SAN CANZIAN D’ISONZO. La sua passione per le immersioni in mare gli era costata già il licenziamento dal Comune di San Canzian d’Isonzo. Da ieri, per l’ex vigile urbano Ivan Razza, 49 anni, di Terzo d’Aquileia, il conto s’è aggravato: ritenendolo responsabile del reato di esercizio abusivo della professione, il giudice monocratico del tribunale di Udine, Roberto Pecile, lo ha condannato a 4 mesi di reclusione, con concessione del beneficio della sospensione condizionale della pena. La pubblica accusa, rappresentata in aula dal pm onorario, Luca Spinazzè, aveva chiesto che gli fossero inflitti tre mesi, mentre la difesa si era espressa per l’assoluzione con la formula «perchè il fatto non sussiste». I guai di Razza cominciano nel momento in cui decide di dedicare il proprio tempo libero alle immersioni e alla navigazione. Secondo la Procura di Udine, non di un hobby si trattava, bensì di un secondo lavoro, per giunta svolto in assenza di titoli e autorizzazioni.
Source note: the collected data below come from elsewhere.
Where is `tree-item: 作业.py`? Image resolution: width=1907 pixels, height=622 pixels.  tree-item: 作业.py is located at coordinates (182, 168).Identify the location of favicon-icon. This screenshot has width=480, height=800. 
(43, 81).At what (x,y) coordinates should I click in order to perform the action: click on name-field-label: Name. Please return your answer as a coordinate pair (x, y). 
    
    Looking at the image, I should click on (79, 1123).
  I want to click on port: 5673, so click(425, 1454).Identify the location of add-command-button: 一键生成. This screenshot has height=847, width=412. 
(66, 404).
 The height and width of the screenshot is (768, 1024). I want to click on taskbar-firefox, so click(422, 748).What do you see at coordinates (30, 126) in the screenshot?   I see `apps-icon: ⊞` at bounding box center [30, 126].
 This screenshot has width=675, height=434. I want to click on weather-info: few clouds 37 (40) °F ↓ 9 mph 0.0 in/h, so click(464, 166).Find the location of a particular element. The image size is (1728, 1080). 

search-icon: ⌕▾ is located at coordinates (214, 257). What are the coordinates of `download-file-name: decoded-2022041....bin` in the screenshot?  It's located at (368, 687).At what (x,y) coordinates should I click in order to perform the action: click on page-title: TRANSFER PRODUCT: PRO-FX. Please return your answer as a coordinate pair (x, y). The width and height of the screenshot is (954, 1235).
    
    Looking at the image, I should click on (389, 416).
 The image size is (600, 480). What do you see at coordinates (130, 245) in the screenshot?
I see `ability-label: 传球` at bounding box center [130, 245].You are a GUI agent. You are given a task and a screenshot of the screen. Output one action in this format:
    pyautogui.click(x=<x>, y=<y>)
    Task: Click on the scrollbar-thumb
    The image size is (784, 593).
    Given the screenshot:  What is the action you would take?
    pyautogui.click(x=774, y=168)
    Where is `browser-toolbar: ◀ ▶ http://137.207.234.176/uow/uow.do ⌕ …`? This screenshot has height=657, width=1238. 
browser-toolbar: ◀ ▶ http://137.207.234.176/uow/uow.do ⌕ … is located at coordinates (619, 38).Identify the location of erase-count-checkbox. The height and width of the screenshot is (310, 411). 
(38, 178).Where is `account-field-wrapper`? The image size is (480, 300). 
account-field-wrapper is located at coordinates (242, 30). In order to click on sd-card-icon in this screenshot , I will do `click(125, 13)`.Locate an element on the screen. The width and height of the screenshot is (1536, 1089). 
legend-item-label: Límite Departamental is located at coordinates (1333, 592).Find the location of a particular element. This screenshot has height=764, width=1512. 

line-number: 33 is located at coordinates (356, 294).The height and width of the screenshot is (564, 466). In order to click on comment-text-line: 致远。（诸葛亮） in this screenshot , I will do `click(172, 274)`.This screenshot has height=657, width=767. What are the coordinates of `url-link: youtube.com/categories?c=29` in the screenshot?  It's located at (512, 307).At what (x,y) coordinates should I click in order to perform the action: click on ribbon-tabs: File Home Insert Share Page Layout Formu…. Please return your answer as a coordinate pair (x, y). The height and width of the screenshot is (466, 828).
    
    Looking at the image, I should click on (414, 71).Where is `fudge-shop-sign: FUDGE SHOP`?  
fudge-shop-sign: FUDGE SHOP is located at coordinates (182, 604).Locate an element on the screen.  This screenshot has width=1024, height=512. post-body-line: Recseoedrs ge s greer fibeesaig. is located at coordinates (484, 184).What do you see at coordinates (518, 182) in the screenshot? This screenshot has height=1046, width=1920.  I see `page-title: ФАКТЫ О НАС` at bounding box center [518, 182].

Da qui, le tre contestazioni ipotizzate nella sua qualità di presidente dello “Scuba diving club” di Pieris e in violazione del regolamento provinciale di Udine n.52/2009, in materia di attività di scuola nautica. Razza avrebbe innanzitutto avviato una scuola privata senza le dovute autorizzazioni, vi avrebbe insegnato senza possedere una patente nautica conseguita da almeno 5 anni e, infine, avrebbe fornito assistenza e compiuto adempimenti tipici delle imprese di consulenza per la circolazione dei mezzi di trasporto.
La difesa - che ha già annunciato appello - s’era richiamata all’articolo 1 comma 3 di quello stesso regolamento, ricordando come dalla disciplina siano escluse «le attività ancorchè esercitate a carattere permanente o presso strutture stabilmente finalizzate all’avviamento agli sport nautici». Caratteristiche che, nell’ottica difensiva, il club di Razza non aveva. Convinto di potersi avvalere delle norme che lo sottraevano a quel regolamento, l’allora vigile urbano, a fronte di una quota associativa, non faceva altro che organizzare incontri con persone interessate ad approfondire la parte normativa relativa alla circolazione marittima. Una sorta di “ripassi” di gruppo, finalizzati ad approdare - in una fase successiva e da privatisti - al superamento dell’esame di teoria e al conseguimento della patente nautica. Per la difesa, insomma, della scuola nautica il club non aveva le caratteristiche, nè le funzioni. E il suo scopo, al di là del piacere di incontrarsi tra appassionati di mare, era la divulgazione della normativa vigente. Nel processo erano stati riunificati due procedimenti distinti per periodo delle contestazioni (fino al maggio del 2011 il primo e fino al marzo del 2012 il secondo), ma identici nelle imputazioni.